I will be looking into this more and more with other scholarship, but rats are as much a mix between cultural and natural as everything else. Rats participate in our cities and now live with us, but they exist without us and before our civilizations as well.
Like many IS plant species, rats are very difficult to exterminate. Rats will go out of their way to avoid unknown objects such as poison, so placing poison in areas where someone wants to exterminate them often is unsuccessful (Gale Encyclopedia of Science). Larson questions this response of mass murder of tricky IS, saying, “we probably first became biologists because of our appreciation and respect for organisms. As many of us were educated, this became a concern for biodiversity. How is it that this has become a desire to kill some organisms and to replace them with others?”
Larson claims, “in many cases, IS have established themselves to such an extent that they have become components of a habitat matrix that we have no choice but to accept.” This seems to be the case with rats. It would take mass amount of efforts to eradicate them from our habitats.
It’s hard to tell how long a species needs to exist in a place before it’s no longer invasive. Species have been spreading around the globe for as long as they’ve been evolving. Rats have lived in the United States as long as Europeans have. As Larson asserts, “nativity is always relative to a particular time and place—it must be carefully indexed or it is meaningless.”
Because urban spaces are created by constructing over large amounts of habitats and species, cities are relatively low in biodiversity. Animals such as crows, rats, mice, and pigeons have followed us into cities. By following humans to urban areas, attracted to our waste, they add biodiversity to spaces which are otherwise almost entirely dominated by humans, bacteria and insects. Larson says, “many of these changes are happening whether we like them or not. We cannot recover the past.” Rats certainly live with us whether we like them or not. They thrive where we thrive. We do not have much of a choice but to accept them.

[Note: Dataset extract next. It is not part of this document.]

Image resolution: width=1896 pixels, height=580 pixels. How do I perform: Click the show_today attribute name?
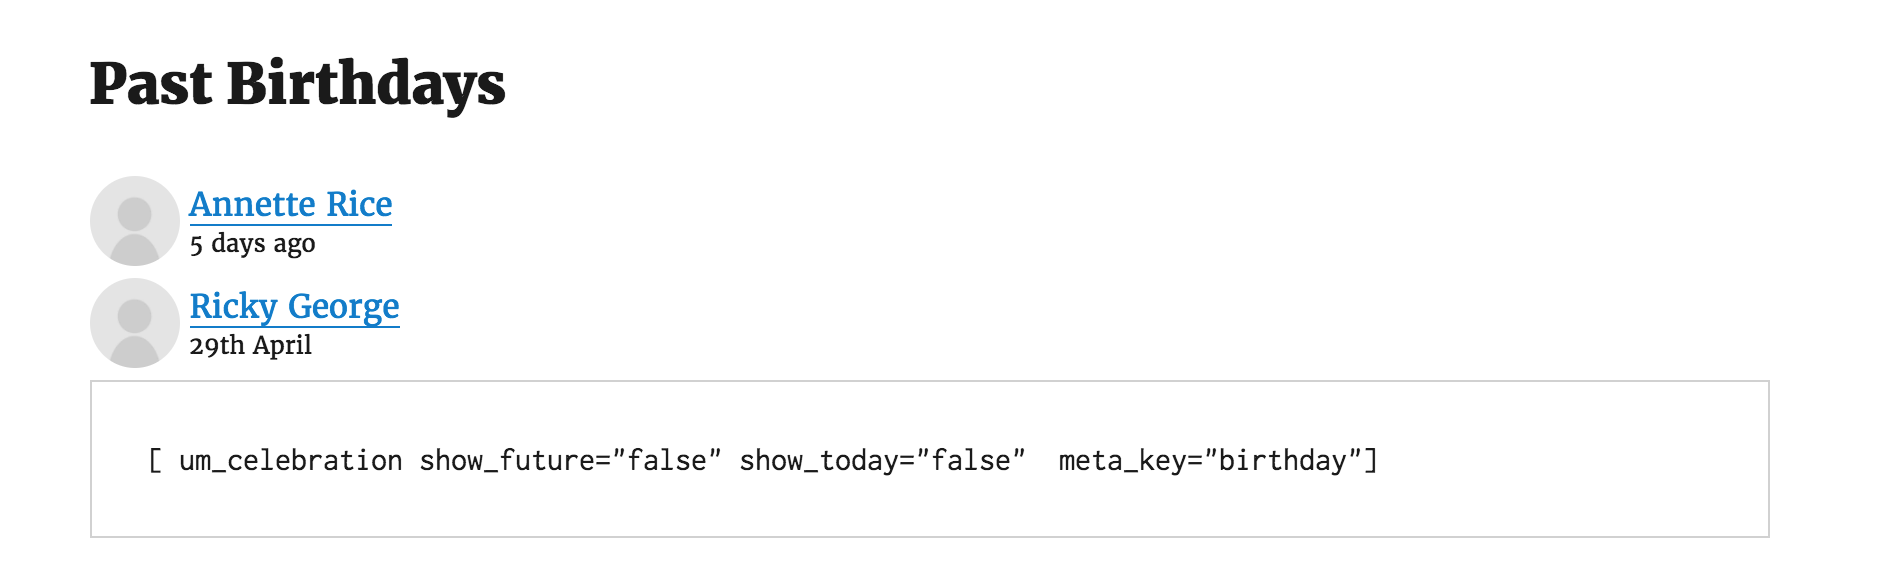[820, 461]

Larson says we get upset with “nature” when it does not act how we want it to and make assumptions about how we want it to be. Perhaps perspectives on rats would be more neutral if we didn’t expect them to be one way or another.
The term IS is supposed to remove the negative connotations associated with invasive species. Larson says the term invasive causes people to immediately ask, “how do we get rid of them?” I think some of the words used for rats serve a similar purpose. Pests and vermin are both words to describe something that is unwanted, and a problem because it exists where we think it shouldn’t. Maybe we need to stop calling rats names, such as pests, companions, vermin, pets, lab rats, and simply call them what they are: rats.
“Rats.” (2008). The Gale Encyclopedia of Science, edited by K. Lee Lerner and Brenda Wilmoth Lerner, 4th ed., vol. 5, Gale, pp. 3641-3644. Gale Virtual Reference Library.
Larson, Brandon M. H. (2007). “Thirteen Ways of Looking at Invasive Species.” In Invasive Plants: Inventories, Strategies and Action. Victoria, Canada: Canadian Weed Science Society.